UPDATE: Shadow Trading Case Heads to Trial

Patterson Belknap Webb & Tyler LLP

Patterson Belknap Webb & Tyler LLP

In November 2023, in Issue Lines Drawn in SEC Shadow Trading Case, we revisited the case Securities and Exchange Commission v. Panuwat,[1] the SEC’s first enforcement action brought on the theory of “shadow trading.”

Shadow trading is a type of illegal insider trading in which material non-public information (“MNPI”) from one company is leveraged to execute a transaction in the securities of a second company whose share price is predictably correlated to the disclosure of the MNPI. [2]

After briefing from the parties and an amicus curiae brief submitted by Investors Choice Advocates Network (“ICAN”), the Court refused to grant a motion for summary judgement, [3] holding that triable issues remained.


While much of the Court’s decision addressed aspects specific to this action, the issue of whether MNPI regarding the sale of Medivation could be legally material to Incyte has been a focus of the action.

According to the SEC’s complaint, Panuwat was one of 13 Medivation employees who received an email from the Medivation CEO regarding a long-negotiated buy-out of the company by Pfizer Inc., and that “Seven minutes later … Panuwat started purchasing Incyte call options.” [4]

The Court found that the SEC had met its burden of demonstrating a triable issue of fact regarding materiality by several types of evidence:

  • Evidence of A Market Connection

The Court described the existence of a “market connection” between the Medivation and Incyte as “critical for materiality.” [5]

Despite the companies having different approved drugs treating different patients and no overlapping development efforts, the Court recognized that the SEC had introduced evidence of analyst reports linking the companies, including one report specifically identifying a possible Medivation merger as a reason for interest in Incyte stock. [6]

  • Evidence that Medivation and Incyte Were Comparable Peers

The SEC introduced evidence that investment bankers considered Incyte a “comparable peer” to Medivation because they were both “mid-sized, cancer-related drug companies with commercial product in a market where the scarcity of such companies played a large role in their value.” [7]

Because these companies both occupied the same “small pool,” the Court held that “a jury could find that a reasonable investor might understand information about one company's acquisition to ‘alter the total mix of information’ about the other.” [8]

  • Evidence of Changes in Stock Price

One of the most common methods of demonstrating materiality in actions arising under Section 10b has been to show: (1) public disclosure of an event, and (2) a prompt reaction in a company’s share price.

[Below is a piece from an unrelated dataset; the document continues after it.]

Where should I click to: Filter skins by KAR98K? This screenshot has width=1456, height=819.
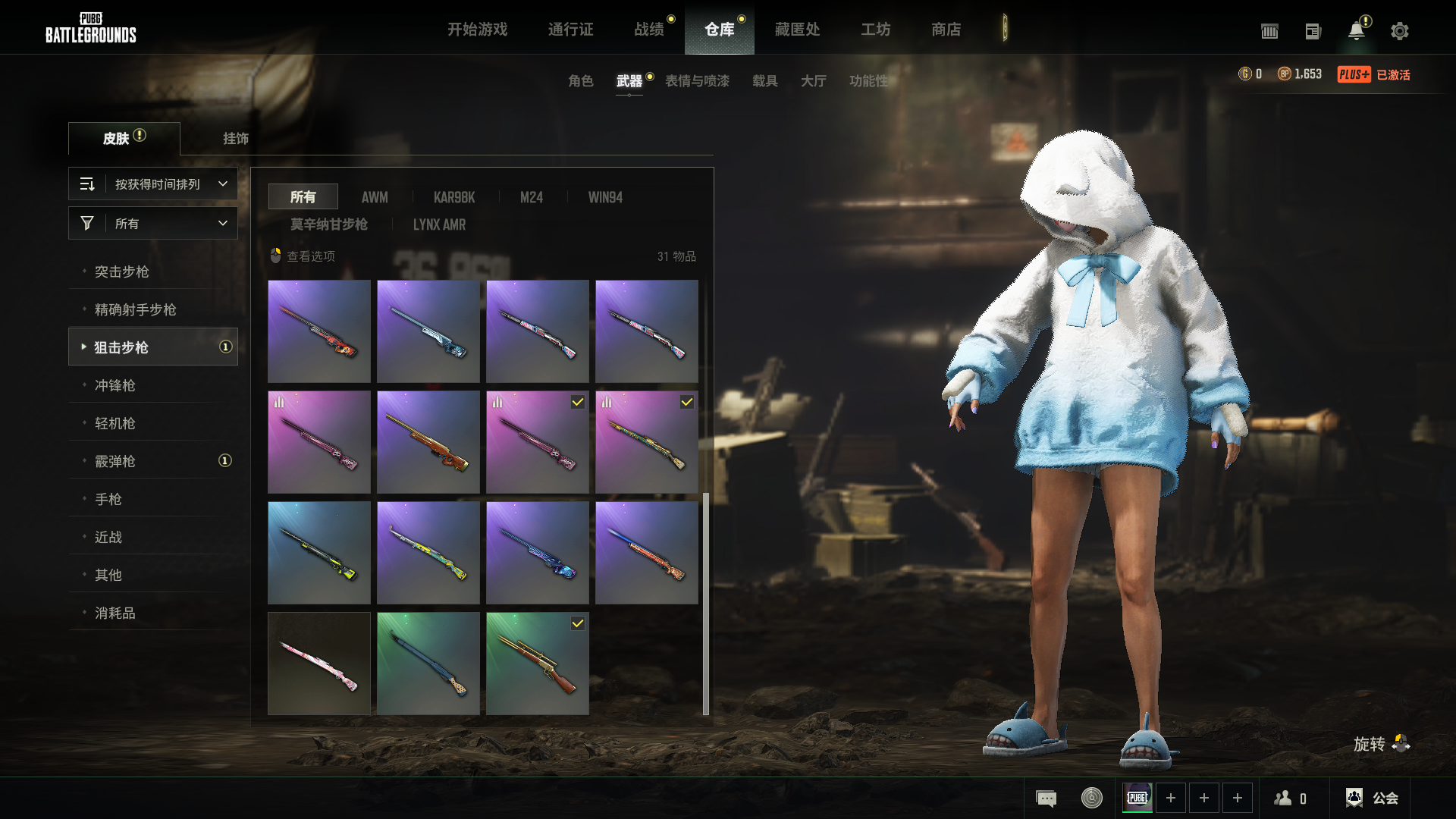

Here, the SEC introduced evidence that Incyte’s share price increased by 7.7 percent upon the public disclosure of Pfizer’s acquisition of Medivation. [9]

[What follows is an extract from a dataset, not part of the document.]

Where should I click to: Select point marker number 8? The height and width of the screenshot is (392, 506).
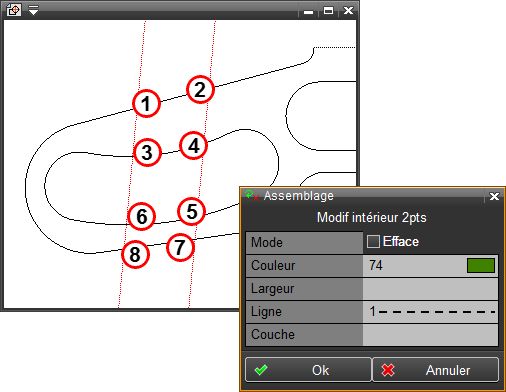tap(135, 254)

Although Panuwat argued that Incyte’s share price had seen a one-day fluctuation of at least 7.7 percent on more than 400 occasions, the Court noted that a jury could reasonably find that the share price change was “further indication of the two companies’ connection in the market, and therefore probative of materiality.” [10]

ICAN’s amicus brief advanced the theory that insider trading prohibitions represent a trade-off between efficient markets and fairness and that the SEC’s shadow trading theory risks “creating numerous industry-wide and/or sector-wide trading blackout periods.” [11] The Court “did not find [ICAN’s] argument particularly persuasive,” [12] arguments based in part on the idea that “Trading on the basis of material nonpublic information will always push stock prices in the ‘correct’ direction.” [13]

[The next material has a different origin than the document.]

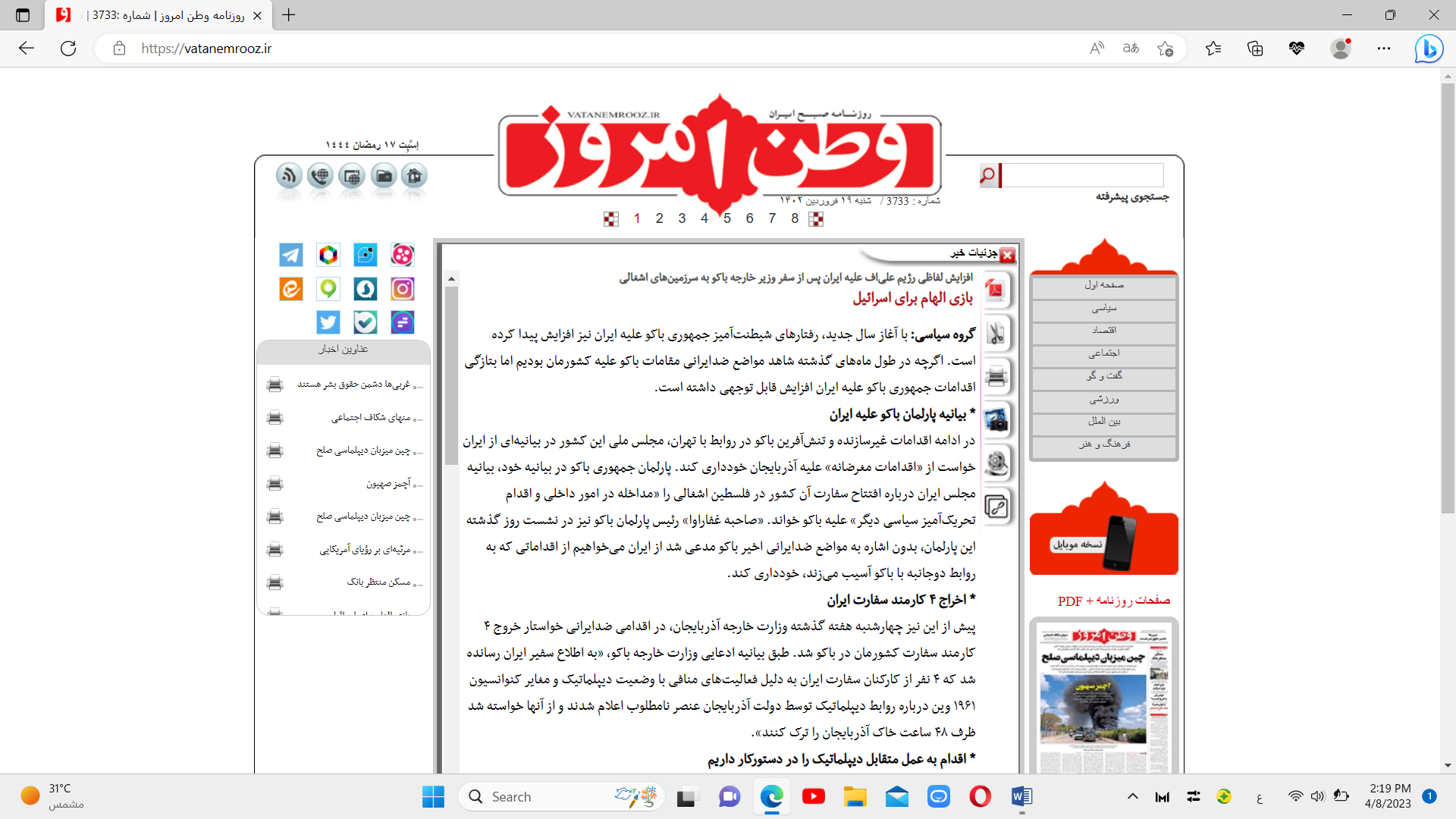The image size is (1456, 819).
Task: Click the Twitter bird icon
Action: [328, 322]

The jury trial in Panuwat has been set to begin on March 25, 2024. [14]

The case is Securities and Exchange Commission v. Panuwat, Docket No. 3:21-cv-06322 (N.D. Cal. Aug 17, 2021).

[1] Secs. & Exchg. Comm’n v. Panuwat, Dkt No. 3:21-cv-06322 (N.D. Cal. Aug 17, 2021).

[2] See Shadow Trading, M. Mehta, D. Reeb & W. Zhao, Accounting Rev. (2021) 96 (4): 367-404.

[3] Secs. & Exchg. Comm’n v. Panuwat, No. 21-cv-06322-WHO, – F.Supp.3d –, 2023 WL 9375861 (N.D. Cal. Nov. 20, 2023).

[4] Id. at *3.

[5] Id. at *6.

[6] Id.

[7] Id. at 7.

[8] Id.

[9] Id.

[10] Id.

[11] Dkt. No. 81 at 7-8.

[12] Sec. & Exch. Comm'n v. Panuwat, No. 21-CV-06322-WHO, 2023 WL 9375861, at *3 n.4 (N.D. Cal. Nov. 20, 2023).

[13] Id. at 8 (citing Henry G. Manne, Insider Trading and Property Rights in New Information, 4 CATO J. 933, 935-36 (1985)).

[14] Pre-Trial Order, Dkt. No. 95 at 1.

DISCLAIMER: Because of the generality of this update, the information provided herein may not be applicable in all situations and should not be acted upon without specific legal advice based on particular situations.